Netzwerk der Zellen

Forscher erklären das “Schubladen-Denken” im Gehirn

Wissenschaft
17.10.2012 14:05
Das Denken in Kategorien gehört zu den höchsten Gehirnfunktionen. Ein Team von Neurobiologen am Wiener Forschungsinstitut für Molekulare Pathologie (IMP) konnte nun aufklären, wie das "Schubladen-Denken" erfolgt. Die Antwort liegt in bestimmten Eigenschaften von Nervenzell-Netzwerken, berichten die Experten.

"Eine der faszinierenden Leistungen unseres Gehirns ist die Fähigkeit, die Welt in Kategorien wahrzunehmen. Wir erkennen das Gesicht eines bekannten Menschen unabhängig davon, ob wir die Person bei Tag oder bei Nacht treffen, ob mit oder ohne Brille. Ebenso bemerkenswert ist die Erkennung der Sprache: Gleiche Silben hören wir als gleich, unabhängig vom Sprecher, von der Lautstärke oder von Umgebungsgeräuschen", schreiben die Forscher am Mittwoch in einer IMP-Aussendung.

- **ARBEITSANWEISUNGEN**
• A. Geben Sie aus dem Text über das Schubladen-Denken im Gehirn den Abschnitt wieder, der mit „Netzwerk der Zellen“ beginnt und sich bis einschließlich „in einer IMP-Aussendung.“ erstreckt.
• B. Übersetzen Sie den folgenden Satz aus dem Dokumenttext ins Englische: „Das Denken in Kategorien gehört zu den höchsten Gehirnfunktionen.“

- **BEREITGESTELLTE DATEN**
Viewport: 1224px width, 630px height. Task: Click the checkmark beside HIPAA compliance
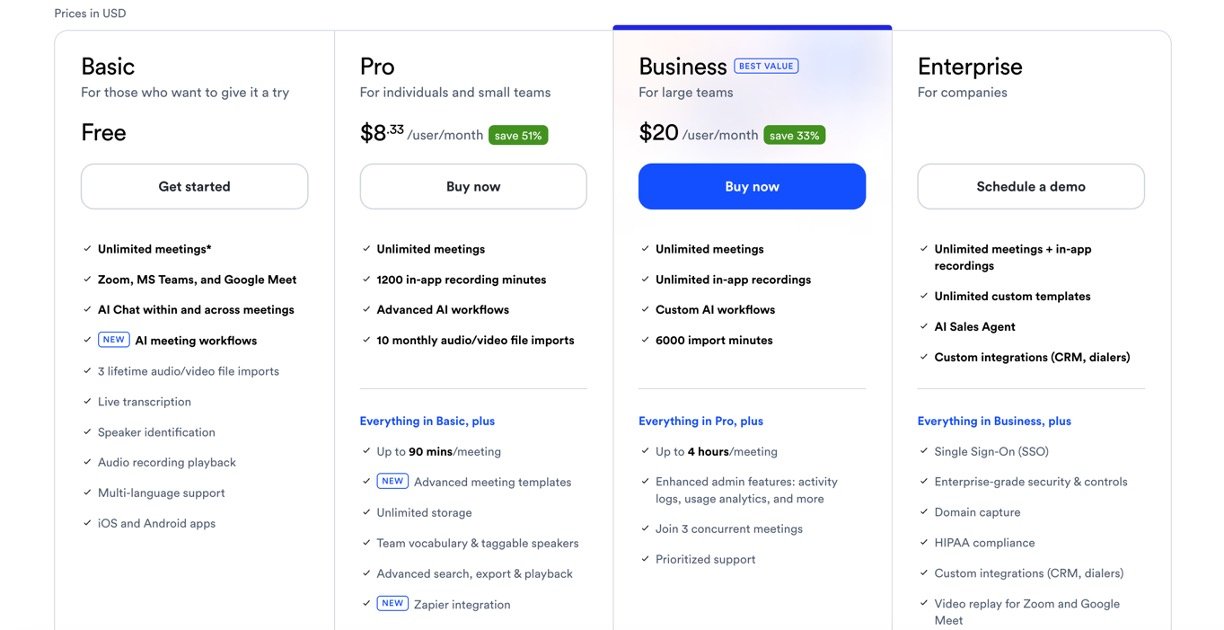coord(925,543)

- **ERGEBNISSE**
• A.
Netzwerk der Zellen

Forscher erklären das “Schubladen-Denken” im Gehirn

Wissenschaft
17.10.2012 14:05
Das Denken in Kategorien gehört zu den höchsten Gehirnfunktionen. Ein Team von Neurobiologen am Wiener Forschungsinstitut für Molekulare Pathologie (IMP) konnte nun aufklären, wie das "Schubladen-Denken" erfolgt. Die Antwort liegt in bestimmten Eigenschaften von Nervenzell-Netzwerken, berichten die Experten.

"Eine der faszinierenden Leistungen unseres Gehirns ist die Fähigkeit, die Welt in Kategorien wahrzunehmen. Wir erkennen das Gesicht eines bekannten Menschen unabhängig davon, ob wir die Person bei Tag oder bei Nacht treffen, ob mit oder ohne Brille. Ebenso bemerkenswert ist die Erkennung der Sprache: Gleiche Silben hören wir als gleich, unabhängig vom Sprecher, von der Lautstärke oder von Umgebungsgeräuschen", schreiben die Forscher am Mittwoch in einer IMP-Aussendung.

• B. Thinking in categories is one of the highest functions of the brain.